Patients in the synchronous chemoradiation group had a significantly worse skin reaction to their treatment. But only four per cent of patients in the synchronous treatment group had a severe reaction that would have taken several weeks to heal and subsequently affect quality of life.

The majority of women had a moderate skin reaction that would have settled in a very short period of time and this had no detrimental effect on their quality of life.

The findings were presented at the European Multidisciplinary Cancer Congress in Stockholm.

Professor Michael Baumann, president of the European Cancer Organisation, said: "This trial raises the important issue of how radiotherapy and chemotherapy after surgery should be sequenced or integrated to obtain the best outcome in breast cancer."

Study leader Dr Indrajit Fernando, a consultant clinical oncologist at University Hospitals Birmingham NHS Foundation Trust, said the results could pave the way for shorter treatment courses, which would minimise disruption to the lives of women affected by breast cancer.

Dr Fernando said: "Shortening the overall treatment time may mean that when patients have finished their last chemotherapy course they can return to their normal life without having to then complete their radiotherapy. This may also have economic benefits in terms of when patients can return to work."

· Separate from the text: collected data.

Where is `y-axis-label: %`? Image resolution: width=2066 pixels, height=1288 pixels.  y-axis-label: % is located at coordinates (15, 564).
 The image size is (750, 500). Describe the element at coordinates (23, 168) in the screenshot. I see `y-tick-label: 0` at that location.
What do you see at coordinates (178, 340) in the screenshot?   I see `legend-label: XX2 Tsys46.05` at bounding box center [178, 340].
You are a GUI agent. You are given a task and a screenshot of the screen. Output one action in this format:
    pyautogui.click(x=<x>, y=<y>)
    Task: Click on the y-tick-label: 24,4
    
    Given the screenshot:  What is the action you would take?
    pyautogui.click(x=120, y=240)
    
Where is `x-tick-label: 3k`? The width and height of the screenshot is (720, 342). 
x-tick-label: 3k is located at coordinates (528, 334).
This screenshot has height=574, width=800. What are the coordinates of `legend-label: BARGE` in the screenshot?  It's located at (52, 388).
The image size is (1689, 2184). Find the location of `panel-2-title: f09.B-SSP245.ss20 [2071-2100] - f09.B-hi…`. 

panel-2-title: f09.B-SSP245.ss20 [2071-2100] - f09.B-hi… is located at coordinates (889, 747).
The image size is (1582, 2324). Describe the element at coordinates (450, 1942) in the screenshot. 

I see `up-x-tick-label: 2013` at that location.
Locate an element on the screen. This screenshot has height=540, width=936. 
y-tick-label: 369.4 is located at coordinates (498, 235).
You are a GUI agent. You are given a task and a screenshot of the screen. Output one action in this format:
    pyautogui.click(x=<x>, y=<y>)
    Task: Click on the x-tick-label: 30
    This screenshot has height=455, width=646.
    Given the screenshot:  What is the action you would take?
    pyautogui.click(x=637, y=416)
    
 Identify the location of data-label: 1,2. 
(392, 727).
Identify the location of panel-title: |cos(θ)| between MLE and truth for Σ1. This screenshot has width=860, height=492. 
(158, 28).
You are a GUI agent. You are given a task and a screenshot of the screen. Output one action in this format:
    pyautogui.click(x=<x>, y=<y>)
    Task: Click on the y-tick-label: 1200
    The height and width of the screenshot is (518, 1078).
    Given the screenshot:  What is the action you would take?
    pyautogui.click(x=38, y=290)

He added: "Clinical practice needs to be reviewed for patients who are being treated with a CMF or an anthracycline/CMF chemotherapy schedule. The data will be forwarded to the National Institute of Clinical Excellence in the UK but the results have implications worldwide."

Liz Woolf, head of Cancer Research UK's patient information website CancerHelp UK, said: "Breast cancer that has come back after treatment is always harder to treat and it's encouraging to hear that giving radiotherapy and chemotherapy together can reduce the likelihood of this.

"An added benefit of this for patients is that the overall duration of treatment will be shorter. The standard chemotherapy for breast cancer has changed since this study was carried out and it will be interesting to see if these results are reflected when the latest treatments are used."